The doubtful destiny of the Portuguese explorer gave his brother Miguel no rest. The following spring found him sailing with three ships on the traces of the lost Gaspar. But Miguel also disappeared for ever among the ice-fields of the north. A third brother  remained, who earnestly implored the king that he also might be allowed to go and sail this treacherous waters. But Emanuel refused permission, saying that these enterprises had already cost him two of his most valuable servants, and he could not afford to lose more.

Vincent Yanez Pinson
In the year 1501 Rodrigo de Bastidas sailed to the coast of Paria, and discovered the whole shore-line from Cape de Vela to the Gulf of Darien. In the year 1502 the aged Columbus, entering his fourth and last voyage, set sail with four wretched vessels, the largest of which was only seventy tons burthen. That time he discovered the coast of the American continent from Cape Gracias a Dios to Porto-Bello. The east coast of Yucatan was explored in the year 1508 by Juan Diaz de Solis and Vincent Yanez Pinson, and the island of Cuba circumnavigated for the first time by Sebastian de Ocampo.

In 1512 Juan Ponce de Leon sailed to Florida, where, instead of finding as he hoped the fountain of eternal youth, he is doomed to a miserable end. In 1517 the above mentioned Solis sails along the coasts of the Brazils to the mouth of the Rio de la Plata, where he is killed in a conflict with the Indians. In 1518 Cordova makes his countrymen acquainted with the north and west coasts of Yucatan, and in the same year Grijalva discovers the Mexican coast from Tabasco to San Juan de Ulloa.

Cortez
In 1518 Grijalva is followed by Cortez, who lands at Vera Cruz, overthrows the empire of Montezuma after a series of exploits, and renders the whole coast of Mexico far to the north subject to the Spanish crown.

Verazzani and Cartier
The voyages of Verazzani in 1523, who sailed along the coast of the United States, and of Jacques Cartier in 1524, who investigated the Bay of St. Lawrence, did not indeed widely extend geographical knowledge, as these navigators, who had been sent out by Francis I., did no more than examine more closely the previous discoveries of Cabot and Cortereal; their explorations however had the result of giving France possession of Canada, and of entitling her to a share in the fisheries of Newfoundland.

Thus within half a century after the day when Columbus first landed on Guanahani, we find almost the whole eastern coast of America rising  from an unknown past.

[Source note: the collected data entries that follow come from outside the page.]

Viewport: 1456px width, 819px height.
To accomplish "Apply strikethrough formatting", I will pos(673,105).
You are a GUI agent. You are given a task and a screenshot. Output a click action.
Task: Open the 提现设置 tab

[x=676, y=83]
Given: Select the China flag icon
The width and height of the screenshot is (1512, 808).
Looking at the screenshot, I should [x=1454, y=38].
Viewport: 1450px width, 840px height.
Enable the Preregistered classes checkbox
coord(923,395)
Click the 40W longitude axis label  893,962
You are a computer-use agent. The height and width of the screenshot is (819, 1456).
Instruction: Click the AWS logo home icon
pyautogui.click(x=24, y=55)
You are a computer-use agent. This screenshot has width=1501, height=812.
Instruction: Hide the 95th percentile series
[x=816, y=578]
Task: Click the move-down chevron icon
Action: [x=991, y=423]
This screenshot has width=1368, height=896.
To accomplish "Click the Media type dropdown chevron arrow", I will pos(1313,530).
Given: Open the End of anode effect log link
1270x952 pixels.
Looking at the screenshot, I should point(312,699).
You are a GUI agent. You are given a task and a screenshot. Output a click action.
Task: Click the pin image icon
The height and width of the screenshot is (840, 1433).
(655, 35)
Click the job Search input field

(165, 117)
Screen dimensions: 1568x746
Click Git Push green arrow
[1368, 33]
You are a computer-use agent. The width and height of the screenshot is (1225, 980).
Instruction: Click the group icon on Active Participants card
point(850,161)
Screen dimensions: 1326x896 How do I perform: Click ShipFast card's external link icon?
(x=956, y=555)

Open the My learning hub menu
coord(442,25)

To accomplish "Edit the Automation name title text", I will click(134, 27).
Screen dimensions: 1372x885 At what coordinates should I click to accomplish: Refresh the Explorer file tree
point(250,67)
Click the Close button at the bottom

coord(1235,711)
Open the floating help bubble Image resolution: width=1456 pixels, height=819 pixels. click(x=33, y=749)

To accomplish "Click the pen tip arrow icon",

The Portuguese in the Indian Ocean
While the western shores of the Atlantic were unrolling from unknown, the Indian Ocean was the scene of no less remarkable events. The same year (1498) that Columbus first visited the American continent, Vasco de Gama doubled the Cape of Good Hope,  crossed the Eastern Ocean, and on the 22nd of May landed at Calicut on the coast of Malibar, ten months and two days after leaving the port of Lisbon.

Now the great revolution in commerce took place which the Venetians long had feared and the Portuguese had hoped for. Portuguese lost no time in reaping the golden fruits of the glorious discoveries of Vasco de Gama and his predecessors. In less than twenty years their flag waved in all the harbors of the Indian Ocean, from the east coast of Africa to Canton Shortly a row of fortified stations secured to them the dominion of the seas.

Their settlements in Diu and Goa awed the whole coast of Malabar, and cut off the intercourse of Egypt with India by way of the Red Sea. They took possession of the small island of Ormus, which commands the entrance of the Persian Gulf and rendered this important commercial highway likewise tributary to their power. In the center of the East-Indian world rose their chief market-place, Malacca, and even in distant China Macao obeyed their laws. The discovery of the Molucca Islands gave them the monopoly of the lucrative spice trade, which was destined at a later period to enrich the economical Dutchman.

What vast changes had taken place since Prince Henry's first expeditions to the coast of Africa. During one life time the old Atlantic Ocean enlarged his boundary into the boundless world of waters from the coasts of Canton to the West Indies.

Few years later the Pacific opens its gates, and all the discoveries of Columbus and Vasco seem small when compared with the vast regions which Magellan reveals to man.